I Can’t Stop Feeling Anxious - 3 Things to Know When Your Coping Skills Don’t Help
When we experience anxiety - it’s uncomfortable. We don’t want to think about it, we don’t want to talk about it, and we certainly don’t want to focus on it. So as things give us anxiety throughout the day, how do we get through it?
Safety behavior.
1) What is safety behavior?
Safety behavior is the stuff that we do (or avoid doing) when we are anxious that seem to help us in the short term - but in the long term, it reinforces our anxiety and makes it harder to shake. It’s called safety behavior because it feels safe - but it ends up coming back to bite us in the ass.
Safety behavior consists of choices we make to distance ourselves from the thing making us anxious. When we engage in safety behavior, even though it feels good to do, we are distracting our minds away from the anxiety, not healing it in the long term.
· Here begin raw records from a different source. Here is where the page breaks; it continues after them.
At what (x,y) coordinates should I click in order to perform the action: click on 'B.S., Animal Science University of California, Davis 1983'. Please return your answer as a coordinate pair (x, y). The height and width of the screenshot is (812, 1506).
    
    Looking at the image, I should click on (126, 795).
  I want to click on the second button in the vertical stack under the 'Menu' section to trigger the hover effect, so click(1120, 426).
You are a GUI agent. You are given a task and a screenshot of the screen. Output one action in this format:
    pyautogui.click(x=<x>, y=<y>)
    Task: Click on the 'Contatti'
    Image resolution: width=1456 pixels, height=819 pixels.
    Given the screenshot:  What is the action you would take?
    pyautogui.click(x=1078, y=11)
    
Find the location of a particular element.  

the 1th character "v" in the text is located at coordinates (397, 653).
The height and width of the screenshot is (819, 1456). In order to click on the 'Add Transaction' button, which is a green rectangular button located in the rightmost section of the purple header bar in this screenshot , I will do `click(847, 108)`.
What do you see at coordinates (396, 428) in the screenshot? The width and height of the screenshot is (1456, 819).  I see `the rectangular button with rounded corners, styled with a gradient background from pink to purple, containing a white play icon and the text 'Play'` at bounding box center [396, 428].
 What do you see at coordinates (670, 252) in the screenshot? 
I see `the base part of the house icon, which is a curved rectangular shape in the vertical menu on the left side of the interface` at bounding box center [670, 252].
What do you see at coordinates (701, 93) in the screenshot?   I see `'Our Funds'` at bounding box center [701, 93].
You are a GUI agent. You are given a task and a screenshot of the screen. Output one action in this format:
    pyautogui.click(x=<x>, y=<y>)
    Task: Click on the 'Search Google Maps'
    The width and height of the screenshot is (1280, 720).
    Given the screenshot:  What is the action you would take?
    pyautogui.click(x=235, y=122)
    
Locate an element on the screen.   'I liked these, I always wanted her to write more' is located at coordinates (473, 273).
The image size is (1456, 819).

2) Why it’s important to stop safety behavior
I get it - you don’t want to focus on the anxiety. But engaging in safety behavior is sort of like giving candy to a kid who is screaming that they want candy. It fixes the problem now, but it causes more problems in the long term.
You can also get caught in a loop by using safety behavior - when you use it, you teach your brain that you need it to get through. If you have to have a few drinks to get through the party, then you might feel like you can’t go to the party without drinking beforehand - or you might stop going to the party altogether.
If you’ve used safety behavior for a long time and want to try to change or stop, it can feel scary and insurmountable, even if it’s not. Whether you choose to work on anxiety on your own or with a therapist, it is difficult to fully recognize and work on the scope of your anxiety while you are still using safety behavior.
Take some time to recognize your safety behavior choices. Pay attention to your anxiety for a day, and notice what you do to try and feel better. Write it down in a journal, or keep a note on your phone with what you do, and how often you do it.
3) How to stop using safety behavior
Once you notice the things you’re doing to try to stop feeling anxious, do your best to stop doing them, or work on doing them less. Your monitoring can give you good information so you can step down - if you have 2 drinks before a party, just have one, then have none.
Think about why you want to stop using safety behavior - what qualities will you have, or what will you do, once you’re able to manage anxiety better? Will you be able to be more engaged with friends, do more fun things, perform better at work? Will you feel more authentic to yourself, or just be more in tune with your day to day?
The support of a loved one or help of a therapist can be very beneficial as you do this. Having someone on your side to cheer you on and remind you of your goals can be a big motivator.